**WORK TO BE COMPLETED:**
Please transcribe the data that follows, keeping every line exact.

[Stored items]
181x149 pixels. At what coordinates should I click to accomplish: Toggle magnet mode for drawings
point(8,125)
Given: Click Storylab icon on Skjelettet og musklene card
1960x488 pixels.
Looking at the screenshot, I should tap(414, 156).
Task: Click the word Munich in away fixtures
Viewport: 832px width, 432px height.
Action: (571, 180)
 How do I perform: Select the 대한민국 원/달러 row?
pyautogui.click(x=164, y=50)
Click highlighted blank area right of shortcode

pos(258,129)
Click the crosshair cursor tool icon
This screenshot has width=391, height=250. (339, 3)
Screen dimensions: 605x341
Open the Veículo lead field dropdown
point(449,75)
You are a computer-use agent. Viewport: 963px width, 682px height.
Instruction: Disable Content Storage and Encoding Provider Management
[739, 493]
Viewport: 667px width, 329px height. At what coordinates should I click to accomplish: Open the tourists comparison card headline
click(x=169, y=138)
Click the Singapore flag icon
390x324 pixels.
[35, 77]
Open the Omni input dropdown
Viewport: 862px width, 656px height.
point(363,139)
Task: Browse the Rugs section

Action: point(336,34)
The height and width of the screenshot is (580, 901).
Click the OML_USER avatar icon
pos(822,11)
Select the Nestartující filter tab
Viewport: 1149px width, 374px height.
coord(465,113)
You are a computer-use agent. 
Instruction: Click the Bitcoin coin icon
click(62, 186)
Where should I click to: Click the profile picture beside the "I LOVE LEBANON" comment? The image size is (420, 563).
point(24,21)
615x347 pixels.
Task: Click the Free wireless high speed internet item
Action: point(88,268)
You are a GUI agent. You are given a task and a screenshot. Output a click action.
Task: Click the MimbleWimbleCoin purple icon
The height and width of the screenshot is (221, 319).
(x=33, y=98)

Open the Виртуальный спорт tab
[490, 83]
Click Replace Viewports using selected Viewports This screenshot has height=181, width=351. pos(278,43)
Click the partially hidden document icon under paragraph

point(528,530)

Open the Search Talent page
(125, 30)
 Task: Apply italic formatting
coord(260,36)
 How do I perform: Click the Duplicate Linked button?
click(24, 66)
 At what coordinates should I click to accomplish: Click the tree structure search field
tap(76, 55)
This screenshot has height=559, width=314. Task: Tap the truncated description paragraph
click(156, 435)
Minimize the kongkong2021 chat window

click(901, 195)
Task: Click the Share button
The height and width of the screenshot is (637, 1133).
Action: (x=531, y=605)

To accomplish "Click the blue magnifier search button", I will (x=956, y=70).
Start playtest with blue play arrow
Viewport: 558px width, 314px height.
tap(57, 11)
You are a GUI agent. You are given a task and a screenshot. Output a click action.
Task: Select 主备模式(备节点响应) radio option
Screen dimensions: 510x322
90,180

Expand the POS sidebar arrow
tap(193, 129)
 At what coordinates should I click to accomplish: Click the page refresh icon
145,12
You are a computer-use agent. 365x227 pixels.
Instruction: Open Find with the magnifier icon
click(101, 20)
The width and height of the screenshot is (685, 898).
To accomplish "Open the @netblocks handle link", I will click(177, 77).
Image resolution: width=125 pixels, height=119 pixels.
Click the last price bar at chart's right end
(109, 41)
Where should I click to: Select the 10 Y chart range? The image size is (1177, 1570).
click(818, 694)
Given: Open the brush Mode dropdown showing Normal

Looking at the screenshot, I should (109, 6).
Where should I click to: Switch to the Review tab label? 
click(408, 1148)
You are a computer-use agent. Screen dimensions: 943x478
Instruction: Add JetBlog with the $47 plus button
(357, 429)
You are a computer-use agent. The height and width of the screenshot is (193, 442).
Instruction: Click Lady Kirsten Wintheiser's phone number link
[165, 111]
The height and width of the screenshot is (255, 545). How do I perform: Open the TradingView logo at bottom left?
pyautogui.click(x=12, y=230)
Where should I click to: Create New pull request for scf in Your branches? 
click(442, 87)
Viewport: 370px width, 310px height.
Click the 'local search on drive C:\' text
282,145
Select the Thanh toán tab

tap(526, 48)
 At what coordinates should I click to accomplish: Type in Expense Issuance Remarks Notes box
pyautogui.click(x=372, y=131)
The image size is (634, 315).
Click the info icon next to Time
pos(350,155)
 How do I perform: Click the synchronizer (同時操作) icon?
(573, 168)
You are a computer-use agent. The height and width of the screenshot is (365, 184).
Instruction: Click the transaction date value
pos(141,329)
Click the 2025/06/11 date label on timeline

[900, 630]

**TASK RESPONSE:**
181x149 pixels. At what coordinates should I click to accomplish: Toggle magnet mode for drawings
point(8,125)
Given: Click Storylab icon on Skjelettet og musklene card
1960x488 pixels.
Looking at the screenshot, I should tap(414, 156).
Task: Click the word Munich in away fixtures
Viewport: 832px width, 432px height.
Action: (571, 180)
 How do I perform: Select the 대한민국 원/달러 row?
pyautogui.click(x=164, y=50)
Click highlighted blank area right of shortcode

pos(258,129)
Click the crosshair cursor tool icon
This screenshot has width=391, height=250. (339, 3)
Screen dimensions: 605x341
Open the Veículo lead field dropdown
point(449,75)
You are a computer-use agent. Viewport: 963px width, 682px height.
Instruction: Disable Content Storage and Encoding Provider Management
[739, 493]
Viewport: 667px width, 329px height. At what coordinates should I click to accomplish: Open the tourists comparison card headline
click(x=169, y=138)
Click the Singapore flag icon
390x324 pixels.
[35, 77]
Open the Omni input dropdown
Viewport: 862px width, 656px height.
point(363,139)
Task: Browse the Rugs section

Action: point(336,34)
The height and width of the screenshot is (580, 901).
Click the OML_USER avatar icon
pos(822,11)
Select the Nestartující filter tab
Viewport: 1149px width, 374px height.
coord(465,113)
You are a computer-use agent. 
Instruction: Click the Bitcoin coin icon
click(62, 186)
Where should I click to: Click the profile picture beside the "I LOVE LEBANON" comment? The image size is (420, 563).
point(24,21)
615x347 pixels.
Task: Click the Free wireless high speed internet item
Action: point(88,268)
You are a GUI agent. You are given a task and a screenshot. Output a click action.
Task: Click the MimbleWimbleCoin purple icon
The height and width of the screenshot is (221, 319).
(x=33, y=98)

Open the Виртуальный спорт tab
[490, 83]
Click Replace Viewports using selected Viewports This screenshot has height=181, width=351. pos(278,43)
Click the partially hidden document icon under paragraph

point(528,530)

Open the Search Talent page
(125, 30)
 Task: Apply italic formatting
coord(260,36)
 How do I perform: Click the Duplicate Linked button?
click(24, 66)
 At what coordinates should I click to accomplish: Click the tree structure search field
tap(76, 55)
This screenshot has height=559, width=314. Task: Tap the truncated description paragraph
click(156, 435)
Minimize the kongkong2021 chat window

click(901, 195)
Task: Click the Share button
The height and width of the screenshot is (637, 1133).
Action: (x=531, y=605)

To accomplish "Click the blue magnifier search button", I will (x=956, y=70).
Start playtest with blue play arrow
Viewport: 558px width, 314px height.
tap(57, 11)
You are a GUI agent. You are given a task and a screenshot. Output a click action.
Task: Select 主备模式(备节点响应) radio option
Screen dimensions: 510x322
90,180

Expand the POS sidebar arrow
tap(193, 129)
 At what coordinates should I click to accomplish: Click the page refresh icon
145,12
You are a computer-use agent. 365x227 pixels.
Instruction: Open Find with the magnifier icon
click(101, 20)
The width and height of the screenshot is (685, 898).
To accomplish "Open the @netblocks handle link", I will click(177, 77).
Image resolution: width=125 pixels, height=119 pixels.
Click the last price bar at chart's right end
(109, 41)
Where should I click to: Select the 10 Y chart range? The image size is (1177, 1570).
click(818, 694)
Given: Open the brush Mode dropdown showing Normal

Looking at the screenshot, I should (109, 6).
Where should I click to: Switch to the Review tab label? 
click(408, 1148)
You are a computer-use agent. Screen dimensions: 943x478
Instruction: Add JetBlog with the $47 plus button
(357, 429)
You are a computer-use agent. The height and width of the screenshot is (193, 442).
Instruction: Click Lady Kirsten Wintheiser's phone number link
[165, 111]
The height and width of the screenshot is (255, 545). How do I perform: Open the TradingView logo at bottom left?
pyautogui.click(x=12, y=230)
Where should I click to: Create New pull request for scf in Your branches? 
click(442, 87)
Viewport: 370px width, 310px height.
Click the 'local search on drive C:\' text
282,145
Select the Thanh toán tab

tap(526, 48)
 At what coordinates should I click to accomplish: Type in Expense Issuance Remarks Notes box
pyautogui.click(x=372, y=131)
The image size is (634, 315).
Click the info icon next to Time
pos(350,155)
 How do I perform: Click the synchronizer (同時操作) icon?
(573, 168)
You are a computer-use agent. The height and width of the screenshot is (365, 184).
Instruction: Click the transaction date value
pos(141,329)
Click the 2025/06/11 date label on timeline

[900, 630]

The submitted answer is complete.